The "eyes did not wish to behold" women loving women in a primary or sexual way, and so, Shockley writes, even black women writers who might at least have written novels, stories, or even reviews of lesbian work, opted instead to write nothing, or to join those who in various often subtle ways agreed that "this bullshit should not be encouraged." She shows how negatively black lesbians are presented in the work of several contemporary black women authors, and how such depiction reinforces antilesbian stereotypes already prevalent in the black community.
"It is my belief," writes Shockley, "that those black female writers who could have written well and perceptively enough to warrant publication chose instead to write about black women in a heterosexual milieu. The preference was motivated by the fear of being labeled a lesbian, even if in some cases they were not" (my italics).
And because of this, and I think Shockley's belief is largely true, many black women writers, whose responsibility is to the truth and to our children (who may, for all we know, be gay or lesbian, as we too may be or become: we're born but we aren't dead), have backed down, have said, by their silence or negative, stereotypical portrayals of black lesbians: "This bullshit should not be encouraged."
And y
et, as Audre Lorde says in the poem quoted by Gloria Hull at the opening of Conditions: Five:
Whether we speak or not,
The machine will crush us to bits--
and we will also be afraid
Your silence
will not
protect you
Barbara Smith and Lorraine Bethel make this observation chillingly real in their introduction.

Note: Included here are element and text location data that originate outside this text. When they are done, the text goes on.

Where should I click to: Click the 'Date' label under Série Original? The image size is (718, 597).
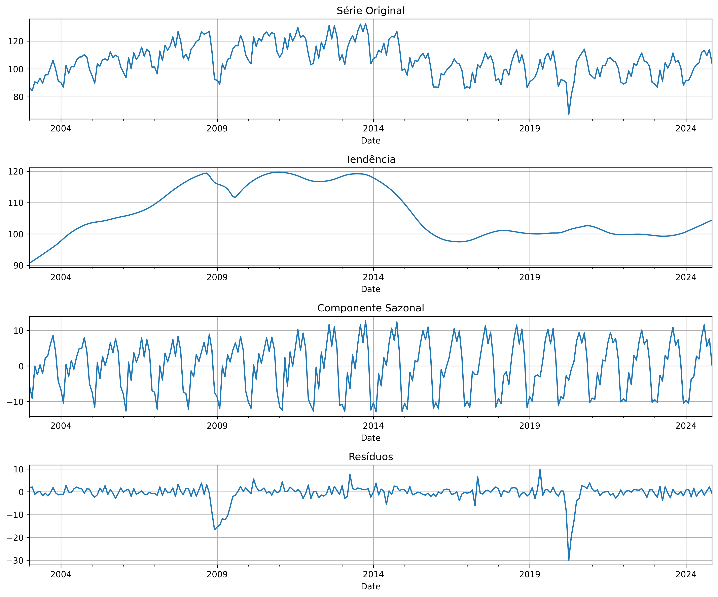tap(371, 141)
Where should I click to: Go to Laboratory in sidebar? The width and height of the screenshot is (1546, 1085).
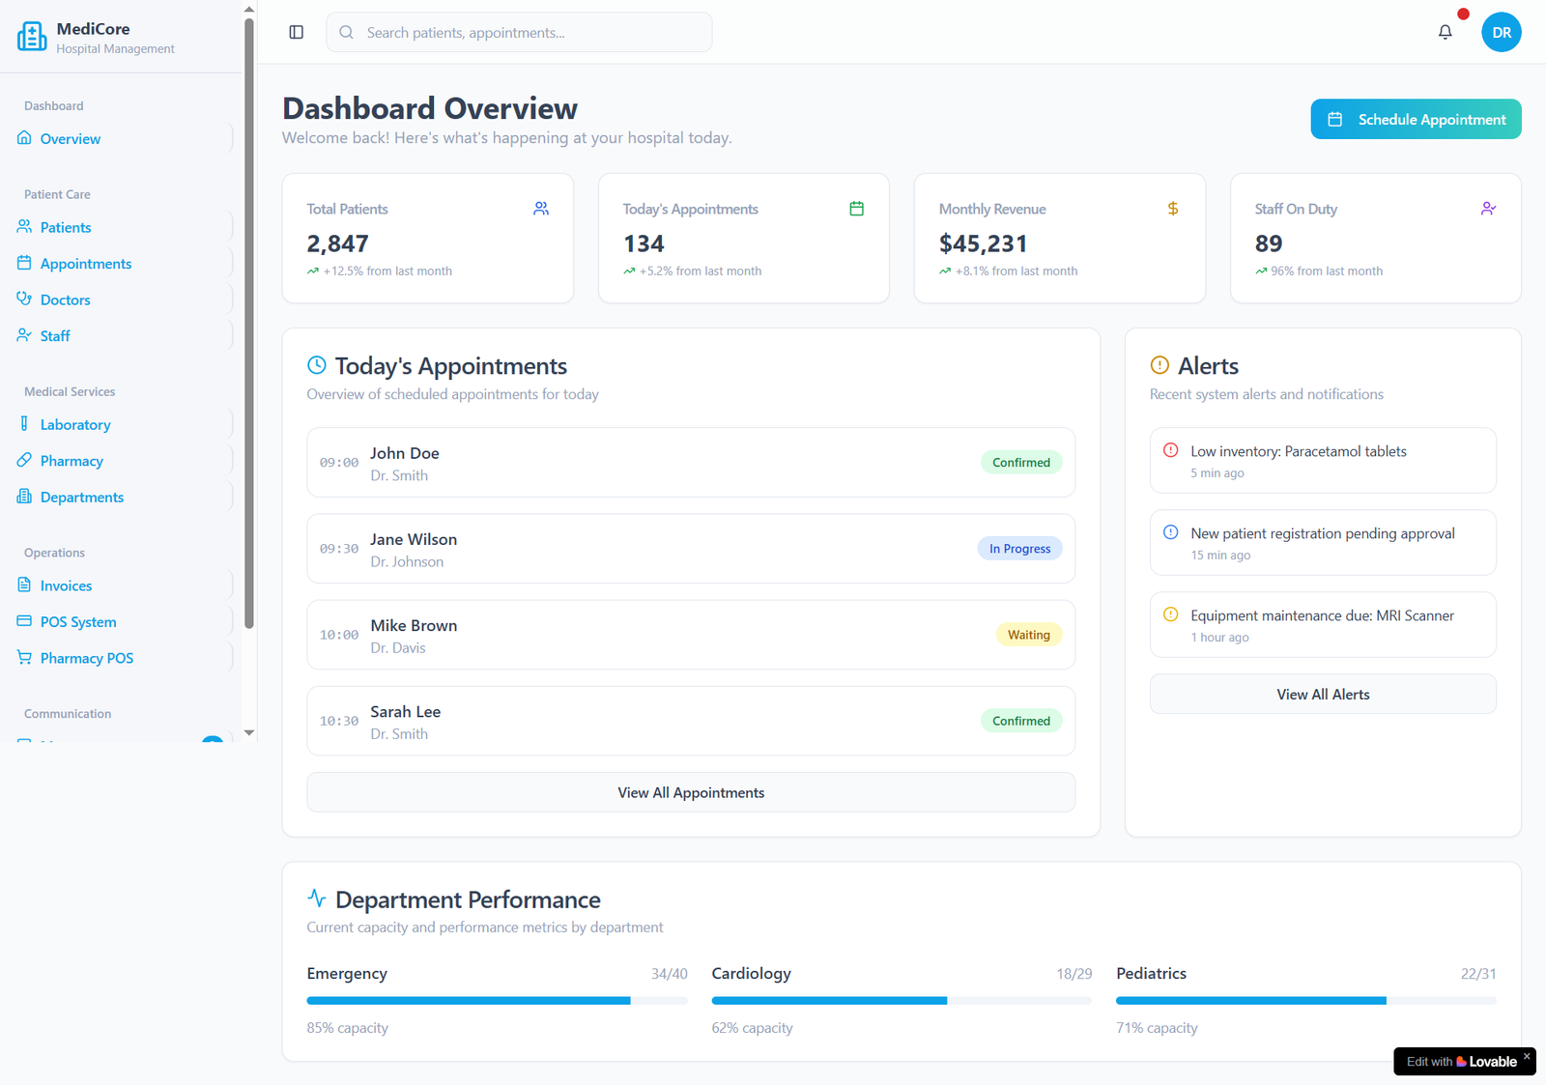tap(75, 424)
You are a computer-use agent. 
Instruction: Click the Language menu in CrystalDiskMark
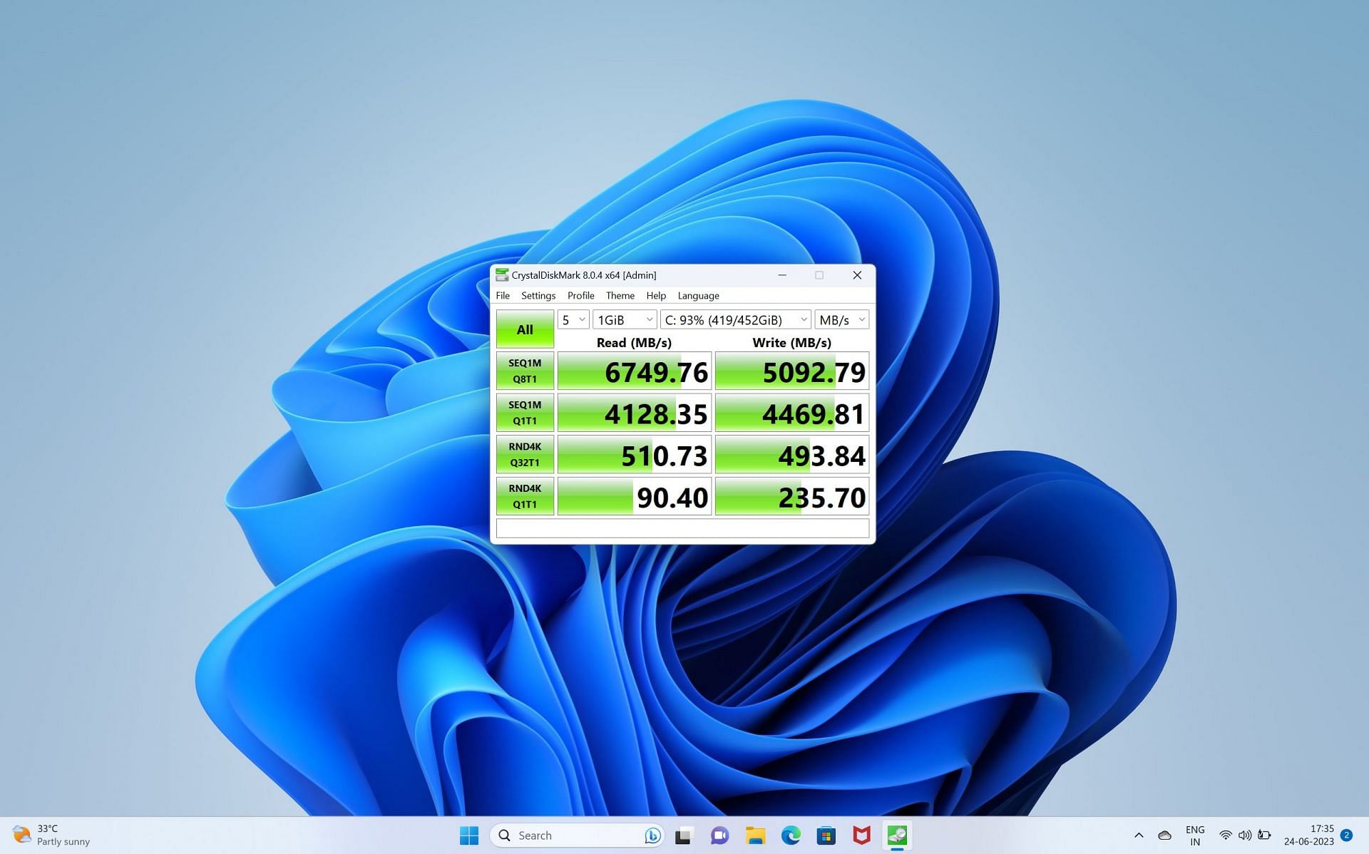click(x=698, y=295)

As they were compiling materials for this volume in New Haven and Boston, between January 29 and My 28, 1979, twelve black women were systematically sought out and brutally murdered in Boston's third-world communities. "While we were working to create a place for celebration of Black women's lives, our sisters were dying. The sadness, fear, and anger as well as the unforeseen need to do political work around the murders affected every aspect of our lives including work on Conditions: Five. The murder of Black women right where we lived also made crystal clear the .. . need for such a publication and for a Black feminist movement absolutely opposed to violence against us and the taking of our lives on any and all levels."

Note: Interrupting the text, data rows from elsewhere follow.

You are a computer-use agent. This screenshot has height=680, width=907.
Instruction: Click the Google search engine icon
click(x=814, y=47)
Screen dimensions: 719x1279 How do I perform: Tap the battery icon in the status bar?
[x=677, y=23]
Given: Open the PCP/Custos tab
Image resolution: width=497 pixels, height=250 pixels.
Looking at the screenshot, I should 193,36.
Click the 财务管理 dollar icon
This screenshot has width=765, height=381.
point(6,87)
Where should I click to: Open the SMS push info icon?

One of the most remarkable pieces in Conditions: Five is an excerpt from Beverly Smith's journal that was almost lost to us. It describes her attendance, "masquerading as a nice, straight, middle-class Black 'girl,'" at the stuffy, upper-middle-class wedding of her close friend "J-----."

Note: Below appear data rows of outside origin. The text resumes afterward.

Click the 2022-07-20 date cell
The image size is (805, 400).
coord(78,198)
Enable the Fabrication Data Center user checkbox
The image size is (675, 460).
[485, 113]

She is irretrievably lost to me and I to her. She's getting married and since I'm a dyke I am anathema to her. She's made her feelings on homosexuality clear on several occasions. (I no longer use the terms homosexual or homosexuality to refer to lesbians.)
Two last things and then I'll stop. Last night I was on the second floor after going to the bathroom (I must have gone four times, I was hiding and trying to maintain my sanity). I went into a bedroom where J----and others of her bridesmaids and Susan (the wife of a friend of H----'s) were talking. J----was talking about what still needed to be done and about her feelings concerning the wedding. Mostly anxieties over whether everything would go well. But at one point she said something to the effect that "It seems strange. We've been together all our lives [her three friends] and after tomorrow we won't be." Her friends assured her that they'd still be a part of her life. Ha! I know better. She'll be H---'s chattel from now on. It occurred to me that celebrating a marriage is like celebrating being sold into slavery. Yes, I'm overgeneralizing (I'm only 90-95% right); but in this case I feel sure.